The view from up here was great – and we just walked in off the street and got up there. Such a friendly place.

From the Peabody website:

How did the tradition of the ducks in The Peabody fountain begin? Back in the 1930s Frank Schutt, General Manager of The Peabody, and a friend, Chip Barwick, returned from a weekend hunting trip to Arkansas. The men had a little too much Tennessee sippin’ whiskey, and thought it would be funny to place some of their live duck decoys (it was legal then for hunters to use live decoys) in the beautiful Peabody fountain. Three small English call ducks were selected as “guinea pigs,” and the reaction was nothing short of enthusiastic. Thus began a Peabody tradition which was to become internationally famous.®

In 1940, Bellman Edward Pembroke, a former circus animal trainer, offered to help with delivering the ducks to the fountain each day and taught them the now-famous Peabody Duck March. Mr. Pembroke became Peabody Duckmaster, serving in that capacity for 50 years until his retirement in 1991.

Nearly 90 years after the inaugural march, the ducks still visit the lobby fountain from 11am to 5pm. each day.

The Peabody is fabulousness from a past era. We were told that up to three generations from the same Memphis families work there. It was splendid. Elvis signed his deal with RCA there.

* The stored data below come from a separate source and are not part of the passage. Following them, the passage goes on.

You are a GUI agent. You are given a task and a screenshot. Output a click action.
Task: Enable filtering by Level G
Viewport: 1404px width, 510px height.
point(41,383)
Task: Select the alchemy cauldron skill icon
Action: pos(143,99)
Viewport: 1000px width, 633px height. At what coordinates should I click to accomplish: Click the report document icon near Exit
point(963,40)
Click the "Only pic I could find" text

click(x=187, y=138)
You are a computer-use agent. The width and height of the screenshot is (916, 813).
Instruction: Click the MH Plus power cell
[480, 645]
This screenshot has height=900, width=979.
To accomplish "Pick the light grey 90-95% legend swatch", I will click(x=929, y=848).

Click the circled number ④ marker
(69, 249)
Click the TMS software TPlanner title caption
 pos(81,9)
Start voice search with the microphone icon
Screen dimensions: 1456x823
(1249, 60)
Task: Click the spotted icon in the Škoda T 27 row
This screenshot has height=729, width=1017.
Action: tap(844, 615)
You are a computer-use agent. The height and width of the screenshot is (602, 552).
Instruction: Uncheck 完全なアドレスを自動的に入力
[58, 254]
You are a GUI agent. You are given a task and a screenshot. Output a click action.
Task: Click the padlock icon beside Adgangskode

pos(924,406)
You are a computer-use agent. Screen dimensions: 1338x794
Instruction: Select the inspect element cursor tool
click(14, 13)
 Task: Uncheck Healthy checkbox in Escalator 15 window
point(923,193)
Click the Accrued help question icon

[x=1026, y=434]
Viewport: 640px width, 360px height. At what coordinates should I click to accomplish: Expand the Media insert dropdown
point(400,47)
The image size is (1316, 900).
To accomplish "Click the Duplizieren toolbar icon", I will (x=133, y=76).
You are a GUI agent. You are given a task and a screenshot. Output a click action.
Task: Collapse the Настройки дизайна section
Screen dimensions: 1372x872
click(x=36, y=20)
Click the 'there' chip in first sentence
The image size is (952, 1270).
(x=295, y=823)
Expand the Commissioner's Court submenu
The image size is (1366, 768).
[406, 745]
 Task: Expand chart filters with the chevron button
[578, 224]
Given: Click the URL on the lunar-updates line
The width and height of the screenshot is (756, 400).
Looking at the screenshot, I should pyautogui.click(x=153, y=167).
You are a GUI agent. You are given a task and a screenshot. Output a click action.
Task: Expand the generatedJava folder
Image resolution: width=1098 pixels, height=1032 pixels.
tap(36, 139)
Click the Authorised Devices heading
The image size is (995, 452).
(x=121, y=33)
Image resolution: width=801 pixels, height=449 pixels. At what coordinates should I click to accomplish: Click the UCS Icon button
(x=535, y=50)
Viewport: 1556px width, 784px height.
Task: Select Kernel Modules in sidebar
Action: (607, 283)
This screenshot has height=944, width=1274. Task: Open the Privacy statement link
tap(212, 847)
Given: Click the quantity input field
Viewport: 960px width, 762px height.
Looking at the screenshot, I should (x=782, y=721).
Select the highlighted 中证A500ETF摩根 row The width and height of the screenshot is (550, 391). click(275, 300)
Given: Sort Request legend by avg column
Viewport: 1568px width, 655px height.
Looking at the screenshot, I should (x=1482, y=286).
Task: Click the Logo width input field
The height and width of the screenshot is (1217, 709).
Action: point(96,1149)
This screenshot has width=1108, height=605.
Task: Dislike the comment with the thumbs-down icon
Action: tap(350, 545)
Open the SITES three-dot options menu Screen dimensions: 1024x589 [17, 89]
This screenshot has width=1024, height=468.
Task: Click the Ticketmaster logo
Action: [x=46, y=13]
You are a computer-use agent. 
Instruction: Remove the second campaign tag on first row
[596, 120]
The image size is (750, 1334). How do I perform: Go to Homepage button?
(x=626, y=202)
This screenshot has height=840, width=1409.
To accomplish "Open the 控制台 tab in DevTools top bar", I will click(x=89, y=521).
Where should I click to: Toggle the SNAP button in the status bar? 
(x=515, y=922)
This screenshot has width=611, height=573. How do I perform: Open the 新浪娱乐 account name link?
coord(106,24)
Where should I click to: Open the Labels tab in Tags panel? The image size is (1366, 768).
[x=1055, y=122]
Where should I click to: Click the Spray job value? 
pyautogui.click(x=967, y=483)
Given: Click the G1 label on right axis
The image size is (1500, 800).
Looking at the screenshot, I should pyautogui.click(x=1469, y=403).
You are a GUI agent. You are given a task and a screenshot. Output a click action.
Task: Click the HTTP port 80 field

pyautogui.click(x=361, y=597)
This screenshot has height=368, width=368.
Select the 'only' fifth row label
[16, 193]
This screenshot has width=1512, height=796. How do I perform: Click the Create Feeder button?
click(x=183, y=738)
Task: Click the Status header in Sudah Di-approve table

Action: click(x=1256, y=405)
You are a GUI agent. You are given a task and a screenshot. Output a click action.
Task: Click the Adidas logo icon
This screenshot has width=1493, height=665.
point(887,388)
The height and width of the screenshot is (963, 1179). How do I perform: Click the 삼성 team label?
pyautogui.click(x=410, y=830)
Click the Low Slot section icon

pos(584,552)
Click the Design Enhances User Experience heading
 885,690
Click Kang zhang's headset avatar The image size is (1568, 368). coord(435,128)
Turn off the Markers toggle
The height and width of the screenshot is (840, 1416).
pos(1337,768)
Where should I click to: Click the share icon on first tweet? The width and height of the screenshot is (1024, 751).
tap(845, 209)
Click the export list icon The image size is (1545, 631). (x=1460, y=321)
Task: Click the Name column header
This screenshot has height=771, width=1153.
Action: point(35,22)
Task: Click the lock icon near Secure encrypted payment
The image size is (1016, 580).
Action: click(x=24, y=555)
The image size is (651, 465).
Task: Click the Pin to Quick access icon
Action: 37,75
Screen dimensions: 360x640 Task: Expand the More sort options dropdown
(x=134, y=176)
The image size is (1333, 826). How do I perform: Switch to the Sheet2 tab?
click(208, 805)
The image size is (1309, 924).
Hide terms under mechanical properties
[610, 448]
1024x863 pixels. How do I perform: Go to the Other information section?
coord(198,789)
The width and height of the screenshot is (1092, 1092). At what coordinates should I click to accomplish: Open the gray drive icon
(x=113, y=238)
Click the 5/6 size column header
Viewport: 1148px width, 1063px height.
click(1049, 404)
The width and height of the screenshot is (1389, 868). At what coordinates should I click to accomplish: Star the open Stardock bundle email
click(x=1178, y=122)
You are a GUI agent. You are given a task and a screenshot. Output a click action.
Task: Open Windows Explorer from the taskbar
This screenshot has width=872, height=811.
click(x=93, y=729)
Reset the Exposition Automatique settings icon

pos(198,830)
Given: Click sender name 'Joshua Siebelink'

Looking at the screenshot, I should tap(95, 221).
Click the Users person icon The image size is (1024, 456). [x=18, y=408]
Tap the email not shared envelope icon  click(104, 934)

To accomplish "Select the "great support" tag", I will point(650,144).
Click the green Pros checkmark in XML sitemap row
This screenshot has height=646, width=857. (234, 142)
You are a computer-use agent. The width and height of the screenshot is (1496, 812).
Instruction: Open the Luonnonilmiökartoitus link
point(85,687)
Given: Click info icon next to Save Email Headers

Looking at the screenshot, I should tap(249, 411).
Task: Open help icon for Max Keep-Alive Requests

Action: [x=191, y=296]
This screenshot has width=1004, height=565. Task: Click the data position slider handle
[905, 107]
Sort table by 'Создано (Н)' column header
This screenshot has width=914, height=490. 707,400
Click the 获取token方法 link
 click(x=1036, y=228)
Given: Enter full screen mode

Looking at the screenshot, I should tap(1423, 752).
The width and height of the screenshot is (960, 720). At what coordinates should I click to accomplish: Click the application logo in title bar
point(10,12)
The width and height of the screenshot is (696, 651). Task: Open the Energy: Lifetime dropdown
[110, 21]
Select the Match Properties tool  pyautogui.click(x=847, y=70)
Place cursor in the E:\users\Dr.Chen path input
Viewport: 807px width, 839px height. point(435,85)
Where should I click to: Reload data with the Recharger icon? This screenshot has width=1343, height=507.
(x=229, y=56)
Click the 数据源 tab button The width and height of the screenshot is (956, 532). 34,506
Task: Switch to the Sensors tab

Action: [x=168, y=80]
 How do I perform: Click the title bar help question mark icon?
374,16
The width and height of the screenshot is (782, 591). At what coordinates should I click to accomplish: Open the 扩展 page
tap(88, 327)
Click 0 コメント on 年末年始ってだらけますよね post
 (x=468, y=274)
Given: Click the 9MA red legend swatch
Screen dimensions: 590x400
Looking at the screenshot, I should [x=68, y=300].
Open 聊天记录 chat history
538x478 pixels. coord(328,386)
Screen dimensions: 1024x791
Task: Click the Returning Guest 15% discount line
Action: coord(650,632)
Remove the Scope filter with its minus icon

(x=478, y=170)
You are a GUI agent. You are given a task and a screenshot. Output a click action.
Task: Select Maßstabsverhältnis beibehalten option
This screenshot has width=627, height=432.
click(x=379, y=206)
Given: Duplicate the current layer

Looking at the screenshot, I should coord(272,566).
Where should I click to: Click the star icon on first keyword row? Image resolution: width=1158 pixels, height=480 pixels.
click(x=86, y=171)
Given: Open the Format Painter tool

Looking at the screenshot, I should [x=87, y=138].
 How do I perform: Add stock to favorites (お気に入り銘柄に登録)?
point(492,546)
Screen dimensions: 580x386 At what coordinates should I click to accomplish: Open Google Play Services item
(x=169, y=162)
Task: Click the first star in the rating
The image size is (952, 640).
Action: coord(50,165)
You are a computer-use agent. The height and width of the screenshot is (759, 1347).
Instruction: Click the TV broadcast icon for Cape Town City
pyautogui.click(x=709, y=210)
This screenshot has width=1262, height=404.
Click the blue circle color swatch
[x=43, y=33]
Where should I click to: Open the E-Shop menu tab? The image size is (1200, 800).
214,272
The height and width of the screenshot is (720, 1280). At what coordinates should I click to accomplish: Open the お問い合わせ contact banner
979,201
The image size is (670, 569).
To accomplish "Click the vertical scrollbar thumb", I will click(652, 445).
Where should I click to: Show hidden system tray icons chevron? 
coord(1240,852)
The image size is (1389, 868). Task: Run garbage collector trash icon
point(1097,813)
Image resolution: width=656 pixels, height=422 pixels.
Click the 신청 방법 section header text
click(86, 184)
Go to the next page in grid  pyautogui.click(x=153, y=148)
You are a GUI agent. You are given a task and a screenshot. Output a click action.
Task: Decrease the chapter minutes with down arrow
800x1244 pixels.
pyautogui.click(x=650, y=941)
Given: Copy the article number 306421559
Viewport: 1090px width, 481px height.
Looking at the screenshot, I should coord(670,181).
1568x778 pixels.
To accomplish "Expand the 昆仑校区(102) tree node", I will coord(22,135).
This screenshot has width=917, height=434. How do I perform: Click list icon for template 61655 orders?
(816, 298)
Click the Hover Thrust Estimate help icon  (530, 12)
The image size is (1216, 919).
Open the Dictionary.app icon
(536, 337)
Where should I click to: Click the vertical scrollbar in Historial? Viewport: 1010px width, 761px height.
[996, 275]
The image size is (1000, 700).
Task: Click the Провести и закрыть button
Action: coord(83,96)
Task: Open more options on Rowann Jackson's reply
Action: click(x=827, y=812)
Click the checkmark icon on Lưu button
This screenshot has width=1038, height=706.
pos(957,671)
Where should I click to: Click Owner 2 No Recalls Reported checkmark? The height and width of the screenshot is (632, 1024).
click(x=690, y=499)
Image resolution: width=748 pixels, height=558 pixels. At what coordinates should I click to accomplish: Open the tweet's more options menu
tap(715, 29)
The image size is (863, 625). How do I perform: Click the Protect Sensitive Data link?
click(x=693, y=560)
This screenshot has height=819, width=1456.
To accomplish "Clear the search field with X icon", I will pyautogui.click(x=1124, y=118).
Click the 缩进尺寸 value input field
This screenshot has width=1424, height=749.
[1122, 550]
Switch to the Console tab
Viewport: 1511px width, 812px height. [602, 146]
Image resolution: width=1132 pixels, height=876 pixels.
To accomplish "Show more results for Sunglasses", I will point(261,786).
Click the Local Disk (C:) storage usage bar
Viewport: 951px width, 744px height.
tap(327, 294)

Again, from their website:

The Peabody’s story as one of the grandest, most historic hotels in downtown Memphis dates back to 1869 when the original Peabody Hotel opened on the corner of Main & Monroe, immediately becoming the social and business hub of Memphis. In 1925 a newer, grander Peabody was built at its present location of Union and 2nd Street, continuing the legacy of the “South’s Grand Hotel.” It was 1933 when ducks were originally placed in the hotel’s lobby fountain, setting in motion an 85-year tradition that continues today with the March of the Peabody Ducks.